Objective: To examine whether timing and type of post-discharge follow-up impacts risk of 30-day readmission in adults hospitalized for HF.
Design: Nested matched case-control study (January 1, 2006-June 30, 2013).
Setting: A large, integrated health care delivery system in Northern California.
Participants: Hospitalized adults with a primary diagnosis of HF discharged to home without hospice care.
Measurements: Outpatient visits and telephone calls with cardiology and general medicine providers in non-emergency department and non-urgent care settings were counted as follow-up care. Statistical adjustments were made for differences in patient sociodemographic and clinical characteristics, acute severity of illness, hospitalization characteristics, and post-discharge medication changes and laboratory testing.

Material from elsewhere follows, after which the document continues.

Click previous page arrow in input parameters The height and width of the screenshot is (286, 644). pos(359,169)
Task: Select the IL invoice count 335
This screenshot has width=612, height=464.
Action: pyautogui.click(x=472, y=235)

Results: Among 11,985 eligible adults, early initial outpatient contact within 7 days after discharge was associated with lower odds of readmission [adjusted odds ratio (OR)=0.81; 95% CI, 0.70-0.94], whereas later outpatient contact between 8 and 30 days after hospital discharge was not significantly associated with readmission (adjusted OR=0.99; 95% CI, 0.82-1.19). Initial contact by telephone was associated with lower adjusted odds of 30-day readmission (adjusted OR=0.85; 95% CI, 0.69-1.06) but was not statistically significant.
Conclusions: In adults discharged to home after hospitalization for HF, outpatient follow-up with a cardiology or general medicine provider within 7 days was associated with a lower chance of 30-day readmission.